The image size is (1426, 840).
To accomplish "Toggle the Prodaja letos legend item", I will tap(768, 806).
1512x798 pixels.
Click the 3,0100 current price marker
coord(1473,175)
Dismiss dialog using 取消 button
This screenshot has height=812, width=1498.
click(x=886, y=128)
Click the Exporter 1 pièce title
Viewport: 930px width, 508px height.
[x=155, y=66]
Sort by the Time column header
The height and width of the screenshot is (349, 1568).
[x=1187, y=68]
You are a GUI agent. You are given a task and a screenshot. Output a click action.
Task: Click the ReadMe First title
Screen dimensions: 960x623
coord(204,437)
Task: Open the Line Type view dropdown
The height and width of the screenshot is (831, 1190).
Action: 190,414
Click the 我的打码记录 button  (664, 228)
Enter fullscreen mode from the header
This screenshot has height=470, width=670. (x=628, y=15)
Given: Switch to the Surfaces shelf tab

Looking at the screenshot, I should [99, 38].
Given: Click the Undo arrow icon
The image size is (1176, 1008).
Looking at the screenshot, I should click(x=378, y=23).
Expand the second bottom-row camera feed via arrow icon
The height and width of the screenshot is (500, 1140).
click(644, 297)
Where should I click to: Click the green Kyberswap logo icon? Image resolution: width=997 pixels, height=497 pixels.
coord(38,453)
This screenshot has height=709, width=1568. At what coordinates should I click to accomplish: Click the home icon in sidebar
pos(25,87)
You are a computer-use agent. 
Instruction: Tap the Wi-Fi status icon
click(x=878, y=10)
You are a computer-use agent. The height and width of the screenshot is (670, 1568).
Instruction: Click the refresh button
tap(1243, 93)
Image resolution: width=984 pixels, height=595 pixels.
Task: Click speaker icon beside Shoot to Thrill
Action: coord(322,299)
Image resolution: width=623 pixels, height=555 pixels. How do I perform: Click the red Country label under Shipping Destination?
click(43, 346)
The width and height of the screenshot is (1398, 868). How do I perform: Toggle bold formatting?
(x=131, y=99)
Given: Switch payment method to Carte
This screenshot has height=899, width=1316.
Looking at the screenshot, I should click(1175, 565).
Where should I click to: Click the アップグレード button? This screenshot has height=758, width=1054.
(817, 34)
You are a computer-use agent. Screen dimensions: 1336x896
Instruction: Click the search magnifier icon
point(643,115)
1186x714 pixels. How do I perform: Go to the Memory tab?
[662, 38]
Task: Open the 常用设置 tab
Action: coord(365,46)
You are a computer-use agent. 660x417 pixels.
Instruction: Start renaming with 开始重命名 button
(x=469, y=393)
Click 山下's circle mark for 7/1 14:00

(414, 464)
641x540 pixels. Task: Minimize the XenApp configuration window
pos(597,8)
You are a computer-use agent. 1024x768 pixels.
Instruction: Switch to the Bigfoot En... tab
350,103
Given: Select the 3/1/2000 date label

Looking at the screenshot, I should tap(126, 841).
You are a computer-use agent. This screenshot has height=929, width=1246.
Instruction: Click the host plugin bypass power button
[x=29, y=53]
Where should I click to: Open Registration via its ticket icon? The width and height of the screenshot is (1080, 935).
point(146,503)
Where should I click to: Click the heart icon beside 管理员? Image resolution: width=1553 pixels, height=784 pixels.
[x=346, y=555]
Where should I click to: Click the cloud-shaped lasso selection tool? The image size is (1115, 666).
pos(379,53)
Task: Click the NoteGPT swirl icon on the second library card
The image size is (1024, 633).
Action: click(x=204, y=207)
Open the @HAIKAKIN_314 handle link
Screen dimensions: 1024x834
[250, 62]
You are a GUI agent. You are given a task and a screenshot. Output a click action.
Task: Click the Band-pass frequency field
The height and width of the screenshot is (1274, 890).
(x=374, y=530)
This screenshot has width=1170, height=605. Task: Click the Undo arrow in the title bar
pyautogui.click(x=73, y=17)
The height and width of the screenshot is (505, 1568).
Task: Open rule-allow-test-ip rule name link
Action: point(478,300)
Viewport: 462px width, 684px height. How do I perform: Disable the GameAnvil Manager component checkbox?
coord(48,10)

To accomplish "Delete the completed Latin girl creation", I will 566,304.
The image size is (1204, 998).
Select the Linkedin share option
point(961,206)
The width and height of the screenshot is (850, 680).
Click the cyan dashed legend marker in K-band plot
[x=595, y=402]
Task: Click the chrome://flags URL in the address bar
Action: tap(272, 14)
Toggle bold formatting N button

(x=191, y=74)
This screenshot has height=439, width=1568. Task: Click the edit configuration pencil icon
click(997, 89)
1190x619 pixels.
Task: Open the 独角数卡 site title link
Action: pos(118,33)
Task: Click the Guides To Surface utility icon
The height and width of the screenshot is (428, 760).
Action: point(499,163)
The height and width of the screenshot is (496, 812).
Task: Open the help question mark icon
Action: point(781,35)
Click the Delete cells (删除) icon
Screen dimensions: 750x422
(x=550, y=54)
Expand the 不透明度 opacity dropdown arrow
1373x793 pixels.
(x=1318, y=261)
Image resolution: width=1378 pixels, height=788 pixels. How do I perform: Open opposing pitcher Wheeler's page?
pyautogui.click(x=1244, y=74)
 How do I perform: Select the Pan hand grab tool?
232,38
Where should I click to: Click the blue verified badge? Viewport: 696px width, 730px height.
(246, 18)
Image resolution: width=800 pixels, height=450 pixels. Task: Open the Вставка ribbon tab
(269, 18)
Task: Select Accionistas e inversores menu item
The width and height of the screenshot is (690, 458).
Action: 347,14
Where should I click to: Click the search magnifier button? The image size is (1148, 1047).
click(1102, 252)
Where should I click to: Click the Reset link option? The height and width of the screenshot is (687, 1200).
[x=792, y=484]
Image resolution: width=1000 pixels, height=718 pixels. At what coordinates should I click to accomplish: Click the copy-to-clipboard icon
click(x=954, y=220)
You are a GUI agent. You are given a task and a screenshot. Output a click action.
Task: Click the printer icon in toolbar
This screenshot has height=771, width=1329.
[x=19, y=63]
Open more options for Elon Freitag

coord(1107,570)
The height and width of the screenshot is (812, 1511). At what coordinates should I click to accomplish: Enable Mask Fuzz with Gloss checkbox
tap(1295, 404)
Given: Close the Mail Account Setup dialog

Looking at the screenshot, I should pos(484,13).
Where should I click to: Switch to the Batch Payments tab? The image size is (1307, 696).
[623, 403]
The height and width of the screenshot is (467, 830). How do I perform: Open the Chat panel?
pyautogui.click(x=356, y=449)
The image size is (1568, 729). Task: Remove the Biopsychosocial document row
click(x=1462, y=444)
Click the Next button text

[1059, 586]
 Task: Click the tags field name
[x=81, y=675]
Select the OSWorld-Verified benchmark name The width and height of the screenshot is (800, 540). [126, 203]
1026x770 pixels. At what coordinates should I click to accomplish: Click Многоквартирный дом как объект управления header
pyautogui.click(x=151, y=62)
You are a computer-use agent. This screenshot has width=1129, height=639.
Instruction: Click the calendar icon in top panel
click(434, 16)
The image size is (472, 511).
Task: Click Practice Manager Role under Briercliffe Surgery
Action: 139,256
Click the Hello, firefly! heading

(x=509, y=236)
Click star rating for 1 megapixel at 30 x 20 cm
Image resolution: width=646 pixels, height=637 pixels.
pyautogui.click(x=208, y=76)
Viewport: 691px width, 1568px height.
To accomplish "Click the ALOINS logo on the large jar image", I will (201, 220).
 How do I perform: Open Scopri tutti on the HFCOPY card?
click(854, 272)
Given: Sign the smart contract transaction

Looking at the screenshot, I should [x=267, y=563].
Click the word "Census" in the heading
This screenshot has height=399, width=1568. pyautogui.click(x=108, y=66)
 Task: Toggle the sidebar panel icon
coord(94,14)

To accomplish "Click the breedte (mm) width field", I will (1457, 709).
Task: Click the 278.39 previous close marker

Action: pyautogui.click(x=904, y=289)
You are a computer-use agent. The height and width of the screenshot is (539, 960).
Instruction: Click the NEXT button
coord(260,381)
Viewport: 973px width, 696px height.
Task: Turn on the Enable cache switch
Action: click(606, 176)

###

Reply with the number of lines above in which the word "Delete" appears, and with nothing else.

2